Title: CNN Based Auto-Pilot for a Wheelchair: A brief story of the results of rapid development of a CNN based self driving wheelchair using open source software & low cost hardware
Summary: This lightening talk describes the development & results that were successfully used to create a proof-of-concept (POC) prototype for a CNN based auto-pilot function that was able to autonomously drive a wheelchair based on a single input image stream from forward facing camera . A brief explanation of how the CNN is used to autonomously drive the wheelchair is provided, including a short video demo. As well, a description of the low-cost hardware/software system, & the learnings that were obtained, now being used as a basis for the next stage of development, will also be presented.
Bio: Jenny is collaborating as Chief Scientist, Applied AI, at Eightfold Technologies, and responsible for the development of vision based self-driving technology for Eightfold’s SmartChair. She is the CEO and founder of Blue Horizon AI, a start up dedicated to applying AI in autonomous technologies to assist the disabled.

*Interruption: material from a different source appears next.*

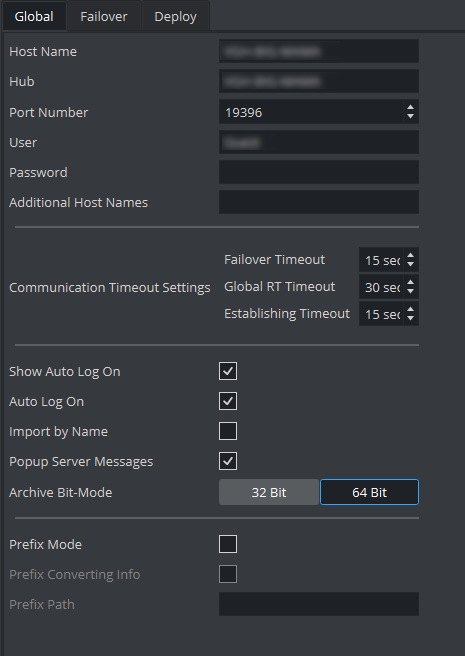The image size is (465, 656).
Task: Decrease Global RT Timeout using the down arrow
Action: point(410,291)
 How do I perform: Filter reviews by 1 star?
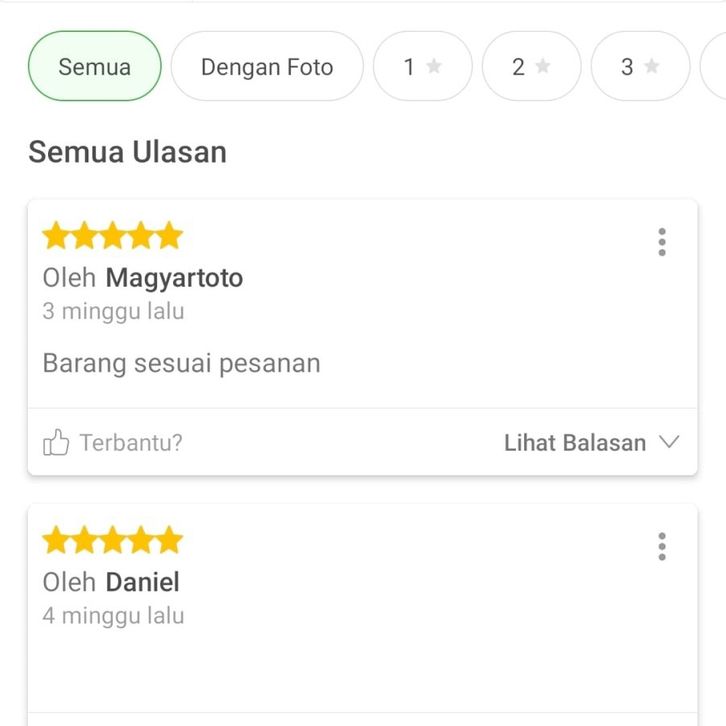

Prior to this, she has 25 years experience in R&D in the Telecom Industry.
Title: Text Data Augmentation Made Simple By Leveraging NLP Cloud APIs
Summary: In natural language processing, it is common to find oneself with far too little data to train a deep model. This “Big Data wall” represents a challenge for minority language communities, organizations, laboratories and companies that compete with the web GAFAM web giants. In this presentation we will discuss various simple, practical and robust text data augmentation techniques based on NLP and machine learning to overcome the lack of text data for training large statistical models, particularly for deep learning.
Shiv Kumar & Darius Vaillancourt
Title: Open Source Simulations with Python and Blended Learning Approaches to Data Science and Machine Learning Education
Summary: Enterprise software for engineering is currently expensive, with few open source options available for use by electrical engineers. Python with Power Electronics aims to close this gap by providing tools to simulate power electronics and circuitry with initial uses tailored to the renewable energy industry. The lightening talk will also cover affordable techniques for learning machine learning and data science by combining online learning with in-person workshops.
Bios: Shiv Kumar (PhD) is an electrical engineer by training with over ten years of experience across renewable energy R&D and software development. Shiv Kumar is author of textbook Simulating Nonlinear Circuits with Python Power Electronics and is an instructor at Collabo Academy where he teaches Data Science & Machine Learning with Python.
Darius is a founder and CEO of Collabo Academy, an education technology that delivers blended learning at an affordable price.